- _WHAT IS REQUIRED_:
Looking at the data below, how many lines include the word "Crossover"? Respond with the number only.

Stored items:
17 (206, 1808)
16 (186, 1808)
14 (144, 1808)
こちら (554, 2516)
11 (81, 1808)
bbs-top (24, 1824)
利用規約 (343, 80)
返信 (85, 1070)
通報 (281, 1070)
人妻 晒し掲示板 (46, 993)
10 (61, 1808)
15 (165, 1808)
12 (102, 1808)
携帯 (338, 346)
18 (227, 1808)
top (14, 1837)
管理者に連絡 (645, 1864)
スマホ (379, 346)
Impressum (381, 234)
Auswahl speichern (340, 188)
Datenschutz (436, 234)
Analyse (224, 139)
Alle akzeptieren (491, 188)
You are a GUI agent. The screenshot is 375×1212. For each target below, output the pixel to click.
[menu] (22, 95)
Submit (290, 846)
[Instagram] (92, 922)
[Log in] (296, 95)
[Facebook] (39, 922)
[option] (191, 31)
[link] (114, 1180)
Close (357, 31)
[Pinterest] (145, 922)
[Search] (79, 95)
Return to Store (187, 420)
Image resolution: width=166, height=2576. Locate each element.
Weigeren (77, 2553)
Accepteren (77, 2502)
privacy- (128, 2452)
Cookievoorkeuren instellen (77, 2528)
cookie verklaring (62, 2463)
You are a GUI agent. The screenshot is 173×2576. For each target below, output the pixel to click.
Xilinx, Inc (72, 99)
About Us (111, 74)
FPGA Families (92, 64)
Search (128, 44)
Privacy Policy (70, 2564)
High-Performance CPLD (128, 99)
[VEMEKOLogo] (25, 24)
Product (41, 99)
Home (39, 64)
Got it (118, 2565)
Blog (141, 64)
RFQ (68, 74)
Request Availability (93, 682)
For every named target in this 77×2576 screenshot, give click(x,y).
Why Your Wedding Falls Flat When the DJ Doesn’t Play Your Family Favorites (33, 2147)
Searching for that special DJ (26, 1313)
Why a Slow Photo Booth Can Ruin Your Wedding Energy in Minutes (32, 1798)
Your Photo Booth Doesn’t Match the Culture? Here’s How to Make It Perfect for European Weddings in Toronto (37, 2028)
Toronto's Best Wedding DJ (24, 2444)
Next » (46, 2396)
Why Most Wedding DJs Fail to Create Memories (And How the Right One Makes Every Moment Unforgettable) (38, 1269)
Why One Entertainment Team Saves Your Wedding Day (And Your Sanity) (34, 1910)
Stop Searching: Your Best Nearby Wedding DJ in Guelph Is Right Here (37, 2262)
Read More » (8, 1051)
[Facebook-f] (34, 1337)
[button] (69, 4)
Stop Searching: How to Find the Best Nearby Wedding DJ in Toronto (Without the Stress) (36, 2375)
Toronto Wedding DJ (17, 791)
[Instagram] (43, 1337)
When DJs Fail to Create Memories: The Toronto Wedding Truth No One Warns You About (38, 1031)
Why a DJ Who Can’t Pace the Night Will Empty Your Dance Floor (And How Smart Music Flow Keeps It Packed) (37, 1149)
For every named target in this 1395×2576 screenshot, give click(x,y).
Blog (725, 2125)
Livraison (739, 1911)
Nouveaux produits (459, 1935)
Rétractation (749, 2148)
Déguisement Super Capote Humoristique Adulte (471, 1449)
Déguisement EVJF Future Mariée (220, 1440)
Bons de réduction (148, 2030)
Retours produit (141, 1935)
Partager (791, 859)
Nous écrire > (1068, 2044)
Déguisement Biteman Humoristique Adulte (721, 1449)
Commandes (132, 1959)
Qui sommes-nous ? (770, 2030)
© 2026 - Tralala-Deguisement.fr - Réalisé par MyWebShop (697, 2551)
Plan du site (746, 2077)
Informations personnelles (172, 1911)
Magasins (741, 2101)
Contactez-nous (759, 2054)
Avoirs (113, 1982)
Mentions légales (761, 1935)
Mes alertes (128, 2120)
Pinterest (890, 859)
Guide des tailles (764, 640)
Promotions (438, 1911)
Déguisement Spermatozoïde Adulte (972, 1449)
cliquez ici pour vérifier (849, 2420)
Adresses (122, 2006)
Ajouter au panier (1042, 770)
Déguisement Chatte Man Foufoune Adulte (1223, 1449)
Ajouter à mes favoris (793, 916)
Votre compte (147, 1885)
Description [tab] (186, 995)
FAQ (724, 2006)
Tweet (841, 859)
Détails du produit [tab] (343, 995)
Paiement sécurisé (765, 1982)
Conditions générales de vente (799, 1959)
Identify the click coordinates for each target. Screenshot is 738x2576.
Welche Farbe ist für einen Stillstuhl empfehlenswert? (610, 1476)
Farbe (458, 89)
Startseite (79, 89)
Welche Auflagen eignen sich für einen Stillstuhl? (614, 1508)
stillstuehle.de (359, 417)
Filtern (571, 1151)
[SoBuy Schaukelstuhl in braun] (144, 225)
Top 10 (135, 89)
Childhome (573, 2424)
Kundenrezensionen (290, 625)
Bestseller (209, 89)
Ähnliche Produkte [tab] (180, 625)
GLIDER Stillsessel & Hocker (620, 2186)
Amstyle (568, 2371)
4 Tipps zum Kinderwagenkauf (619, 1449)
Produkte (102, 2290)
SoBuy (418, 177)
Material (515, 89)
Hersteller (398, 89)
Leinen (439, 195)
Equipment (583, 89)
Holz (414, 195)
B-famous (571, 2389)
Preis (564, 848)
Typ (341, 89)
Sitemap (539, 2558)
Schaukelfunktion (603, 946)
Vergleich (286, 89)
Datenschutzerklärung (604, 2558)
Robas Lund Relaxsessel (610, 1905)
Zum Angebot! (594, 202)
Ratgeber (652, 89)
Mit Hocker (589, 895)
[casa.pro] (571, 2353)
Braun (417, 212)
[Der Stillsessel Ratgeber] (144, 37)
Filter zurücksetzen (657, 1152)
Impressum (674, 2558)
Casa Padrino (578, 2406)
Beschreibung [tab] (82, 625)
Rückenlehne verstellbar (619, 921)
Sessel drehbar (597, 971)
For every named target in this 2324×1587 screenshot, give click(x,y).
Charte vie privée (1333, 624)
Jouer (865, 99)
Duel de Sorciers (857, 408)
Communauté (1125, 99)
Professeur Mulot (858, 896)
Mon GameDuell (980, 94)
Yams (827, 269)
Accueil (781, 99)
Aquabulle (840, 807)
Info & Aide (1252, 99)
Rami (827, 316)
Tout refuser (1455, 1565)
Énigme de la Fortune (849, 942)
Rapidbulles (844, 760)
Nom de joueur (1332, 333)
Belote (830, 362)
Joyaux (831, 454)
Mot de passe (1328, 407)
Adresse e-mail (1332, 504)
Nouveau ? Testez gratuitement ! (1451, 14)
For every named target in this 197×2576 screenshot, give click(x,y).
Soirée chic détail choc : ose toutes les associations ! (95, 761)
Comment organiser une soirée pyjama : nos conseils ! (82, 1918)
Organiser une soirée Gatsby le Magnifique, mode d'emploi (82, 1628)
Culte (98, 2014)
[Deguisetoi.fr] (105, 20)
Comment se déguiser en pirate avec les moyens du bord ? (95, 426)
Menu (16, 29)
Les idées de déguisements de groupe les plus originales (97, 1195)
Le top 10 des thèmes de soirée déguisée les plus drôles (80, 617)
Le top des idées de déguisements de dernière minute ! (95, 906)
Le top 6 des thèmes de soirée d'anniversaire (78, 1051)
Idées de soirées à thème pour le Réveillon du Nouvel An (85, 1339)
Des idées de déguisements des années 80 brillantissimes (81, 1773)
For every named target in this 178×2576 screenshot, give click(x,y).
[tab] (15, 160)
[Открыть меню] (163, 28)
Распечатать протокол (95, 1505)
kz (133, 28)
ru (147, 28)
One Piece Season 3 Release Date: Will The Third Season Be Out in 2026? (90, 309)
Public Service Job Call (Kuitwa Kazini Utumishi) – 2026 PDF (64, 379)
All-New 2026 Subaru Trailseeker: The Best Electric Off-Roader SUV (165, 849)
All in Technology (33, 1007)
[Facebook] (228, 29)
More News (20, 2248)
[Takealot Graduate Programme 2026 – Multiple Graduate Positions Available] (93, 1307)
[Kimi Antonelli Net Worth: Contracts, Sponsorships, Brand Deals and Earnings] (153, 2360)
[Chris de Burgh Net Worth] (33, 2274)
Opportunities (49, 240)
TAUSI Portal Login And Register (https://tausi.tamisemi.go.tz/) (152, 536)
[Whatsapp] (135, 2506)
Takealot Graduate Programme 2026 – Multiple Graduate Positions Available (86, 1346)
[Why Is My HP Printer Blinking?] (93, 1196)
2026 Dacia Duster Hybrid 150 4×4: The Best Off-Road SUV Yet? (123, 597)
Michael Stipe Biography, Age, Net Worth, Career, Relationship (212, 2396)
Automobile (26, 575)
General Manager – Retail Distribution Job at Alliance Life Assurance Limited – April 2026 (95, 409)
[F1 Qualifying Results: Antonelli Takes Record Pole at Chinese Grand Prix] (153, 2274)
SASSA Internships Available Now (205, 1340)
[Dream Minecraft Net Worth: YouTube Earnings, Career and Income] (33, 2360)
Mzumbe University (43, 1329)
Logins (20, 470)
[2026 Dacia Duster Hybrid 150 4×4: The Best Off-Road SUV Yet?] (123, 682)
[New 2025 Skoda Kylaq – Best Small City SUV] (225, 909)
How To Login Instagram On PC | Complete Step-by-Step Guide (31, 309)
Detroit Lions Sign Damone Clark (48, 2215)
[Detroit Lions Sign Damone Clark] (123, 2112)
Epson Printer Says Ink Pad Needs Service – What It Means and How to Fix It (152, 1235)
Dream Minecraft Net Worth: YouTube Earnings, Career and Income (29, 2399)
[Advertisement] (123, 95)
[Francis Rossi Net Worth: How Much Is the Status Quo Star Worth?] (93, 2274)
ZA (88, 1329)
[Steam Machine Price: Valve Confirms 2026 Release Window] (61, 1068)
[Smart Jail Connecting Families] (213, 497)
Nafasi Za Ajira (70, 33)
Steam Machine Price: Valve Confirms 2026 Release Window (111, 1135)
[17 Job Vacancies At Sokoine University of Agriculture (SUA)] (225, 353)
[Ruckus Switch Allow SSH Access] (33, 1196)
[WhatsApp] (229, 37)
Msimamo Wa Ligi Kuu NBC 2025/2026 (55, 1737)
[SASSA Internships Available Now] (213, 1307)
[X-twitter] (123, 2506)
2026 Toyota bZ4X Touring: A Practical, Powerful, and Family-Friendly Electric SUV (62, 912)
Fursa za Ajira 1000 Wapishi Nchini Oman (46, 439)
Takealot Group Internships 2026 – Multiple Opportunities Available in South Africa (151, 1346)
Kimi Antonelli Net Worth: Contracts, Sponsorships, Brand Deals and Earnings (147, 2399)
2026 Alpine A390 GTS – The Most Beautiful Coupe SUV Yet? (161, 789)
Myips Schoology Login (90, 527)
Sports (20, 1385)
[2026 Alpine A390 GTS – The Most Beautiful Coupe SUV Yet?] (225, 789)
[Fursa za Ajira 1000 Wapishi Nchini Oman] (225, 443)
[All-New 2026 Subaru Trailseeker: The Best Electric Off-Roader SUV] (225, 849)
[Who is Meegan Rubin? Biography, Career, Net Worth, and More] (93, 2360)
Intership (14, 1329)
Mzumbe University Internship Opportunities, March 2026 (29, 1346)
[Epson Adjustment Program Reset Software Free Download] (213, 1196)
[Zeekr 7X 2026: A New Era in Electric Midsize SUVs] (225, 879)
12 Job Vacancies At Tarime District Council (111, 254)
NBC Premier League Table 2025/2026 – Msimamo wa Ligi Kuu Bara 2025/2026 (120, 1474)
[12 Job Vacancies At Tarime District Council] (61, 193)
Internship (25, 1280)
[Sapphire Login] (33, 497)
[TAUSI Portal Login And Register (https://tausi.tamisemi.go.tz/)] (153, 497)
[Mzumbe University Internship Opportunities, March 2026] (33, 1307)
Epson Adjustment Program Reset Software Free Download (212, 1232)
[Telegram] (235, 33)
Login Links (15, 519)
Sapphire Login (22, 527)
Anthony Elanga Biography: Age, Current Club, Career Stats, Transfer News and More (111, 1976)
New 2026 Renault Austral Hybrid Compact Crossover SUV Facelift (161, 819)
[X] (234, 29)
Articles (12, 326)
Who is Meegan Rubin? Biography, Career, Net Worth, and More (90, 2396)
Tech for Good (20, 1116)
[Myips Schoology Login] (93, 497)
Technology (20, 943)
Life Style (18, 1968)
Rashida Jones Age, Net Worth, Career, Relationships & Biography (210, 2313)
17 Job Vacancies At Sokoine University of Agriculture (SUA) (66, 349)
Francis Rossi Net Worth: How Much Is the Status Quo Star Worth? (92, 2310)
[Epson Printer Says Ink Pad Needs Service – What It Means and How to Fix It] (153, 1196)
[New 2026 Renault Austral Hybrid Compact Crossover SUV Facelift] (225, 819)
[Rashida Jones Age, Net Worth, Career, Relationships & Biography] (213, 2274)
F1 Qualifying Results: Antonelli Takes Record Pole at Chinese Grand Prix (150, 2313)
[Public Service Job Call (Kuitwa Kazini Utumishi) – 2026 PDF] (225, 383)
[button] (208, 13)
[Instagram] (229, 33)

- _PROBLEM SOLUTION_:
2